Con uno smartphone in cella, accusato di omicidio ha continuato a portare avanti il suo piano vendicativo contro la vedova della vittima direttamente dal carcere. Si tratta di Giovanni Limata che dalla cella del carcere di Bellizzi Irpino, in cui è ristretto per l’omicidio del 53enne avellinese Aldo Gioia, ha portato avanti la sua vendetta nei confronti dei familiari della sua ex fidanzata, Elena, condannata insieme a lui per l’omicidio del padre. Durante la detenzione e prima del trasferimento nel carcere di Santa Maria Capua Vetere e poi a quello di Fuorni di Salerno ha continuato a inviare messaggi alla moglie dell’uomo ucciso brutalmente nella sua abitazione il 23 aprile del 2021. Dal carcere di Bellizzi Irpino le ha inviato messaggi, anche sui social.Ha cercato di intimorirla con le minacce. La donna non ha esitato a presentare denuncia per quanto subito dall’ex findazato di sua figlia, Elena, anche lei in carcere per l’omicidio del padre e condannata a diciotto anni di reclusione. Diverse volte il ventisettenne di Cervinara sarebbe stato trovato nei corridoi dell’istituto, con il cellulare di ultima generazione tra le mani. Un profilo complesso quello del giovane di Cervinara che nel carcere “Antimo Graziano” di Avellino ha tentato per ben due volte il suicidio ed è stato ricoverato per diverso tempo all moscati di Avellino.

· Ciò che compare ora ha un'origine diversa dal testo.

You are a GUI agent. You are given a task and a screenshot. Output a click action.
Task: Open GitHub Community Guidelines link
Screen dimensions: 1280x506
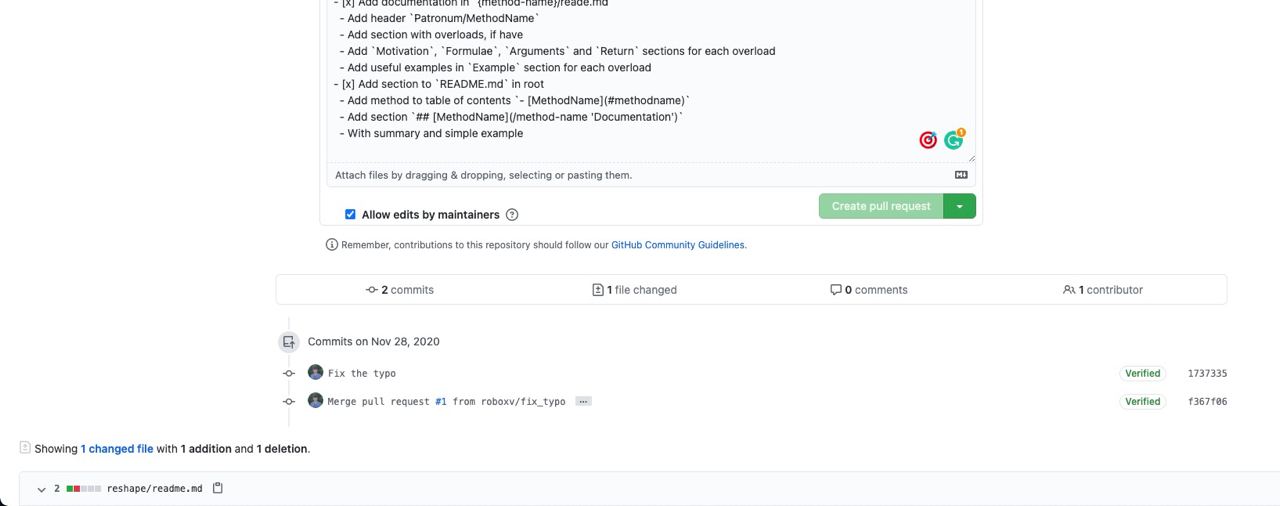(x=677, y=245)

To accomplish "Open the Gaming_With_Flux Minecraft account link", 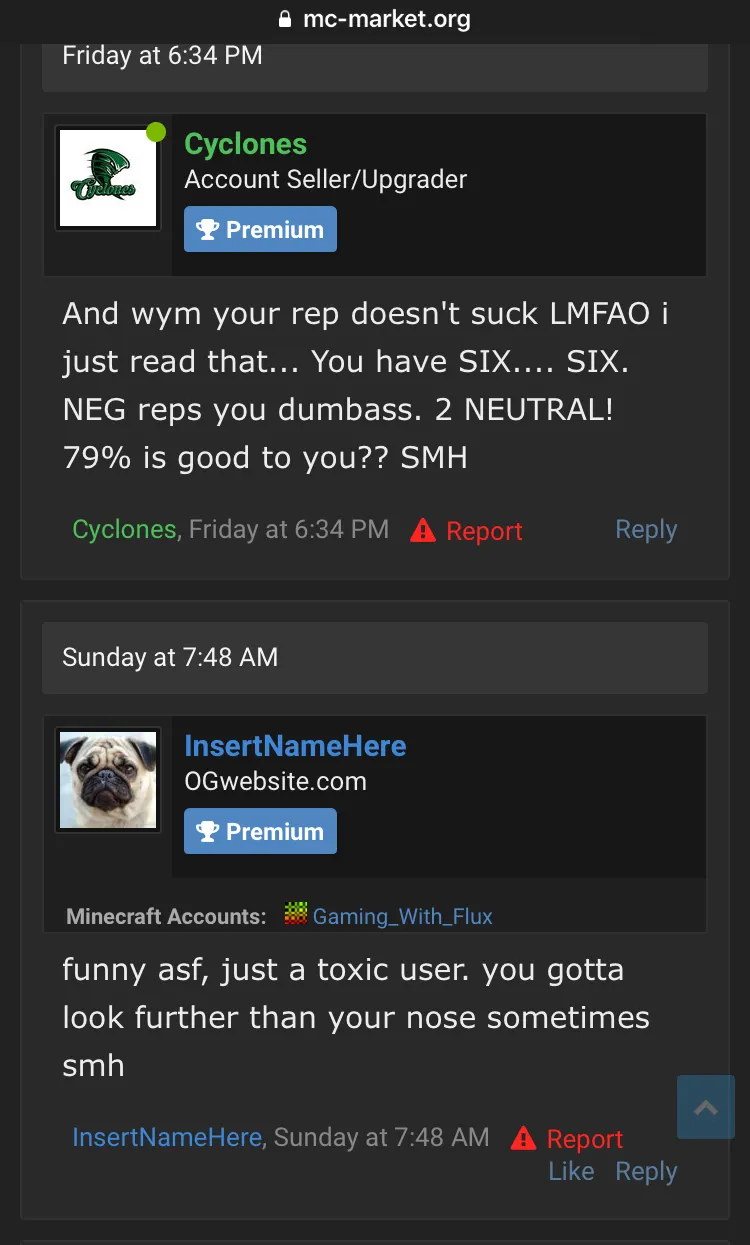I will click(x=402, y=916).
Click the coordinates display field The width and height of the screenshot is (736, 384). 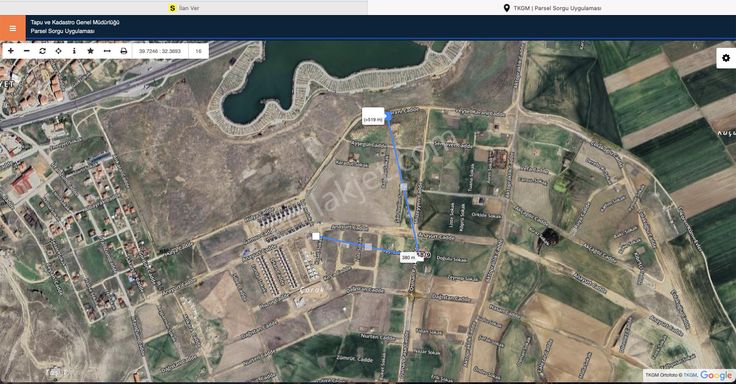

Giovanni Limata, che il 23 aprile 2021 uccise con diversi fendenti il suo ex suocero mentre dormiva sul divano di casa, ora è accusato anche di atti persecutori. Accuse contenute nel decreto di perquisizione e sequestro notificato a 18 indagati tra detenuti ed ex detenuti del carcere di Bellizzi Irpino. Dai Carabinieri del Nucleo Investigativo di Avellino a partire da febbraio 2025.
L’indagine coordinata dalla Procura di Avellino ha svelato una vera e propria operazione di connected cell: all’ingente mole di tabulati telefonici e telematici sono seguite indagini telematiche e l’analisi del circuito relazionale, che ha permesso l’identificazione dei familiari e degli amici contattati dai detenuti. Sui profili social di alcuni indagati, alimentati grazie alle stesse utenze, sono emersi messaggi e anche immagini di rilievo investigativo, tra cui quelli indirizzati alla vedova di Aldo Gioia.
La sentenza di primo grado, emessa il 24 maggio 2023 dalla Corte di Assise di Avellino, aveva condannato Limata e Gioia a 24 anni di reclusione. La Corte aveva stabilito che l’omicidio di Aldo Gioia era stato pianificato e commesso dai due imputati in concorso tra loro. In secondo grado invece la pena era stata ridotta per tutte due gli imputati. La IV Sezione della Corte di Assise di Appello di Napoli, presieduta dalla giudice Ginevra Abbamondi, aveva accolto il motivo d’appello presentato dal difensore di Limata, l’avvocato Rolando Iorio. La Corte aveva riconosciuto un vizio parziale di mente come fattore preponderante rispetto alle circostanze aggravanti, riducendo così la condanna di Limata da 24 a 18 anni di detenzione.
Anche Elena Gioia, assistita dagli avvocati Livia Rossi e Francesca Sartori del foro di Roma, aveva beneficiato della stessa riduzione di pena. Tuttavia, per lei la riduzione è avvenuta non per vizio parziale di mente, ma per il riconoscimento della prevalenza delle attenuanti generiche rispetto alle circostanze aggravanti contestate.
Il giovane era di nuovo comparso, a luglio scorso, davanti ai magistrati della I Sezione della Corte di Appello di Napoli in quanto i giudici della Cassazione avevano respinto il ricorso di Elena Gioia e annullato con rinvio la condanna di Giovanni Limata solo per il profilo del trattamento sanzionatorio.Nel corso dell’udienza la Corte ha riconosciuto a Limata le attenuanti generiche in via prevalente riducendo la pena a 16 anni di reclusione, due anni in meno di carcere rispetto a Elena Gioia, condannata in via definitiva a 18 anni di reclusione per l’omicidio del papà Aldo.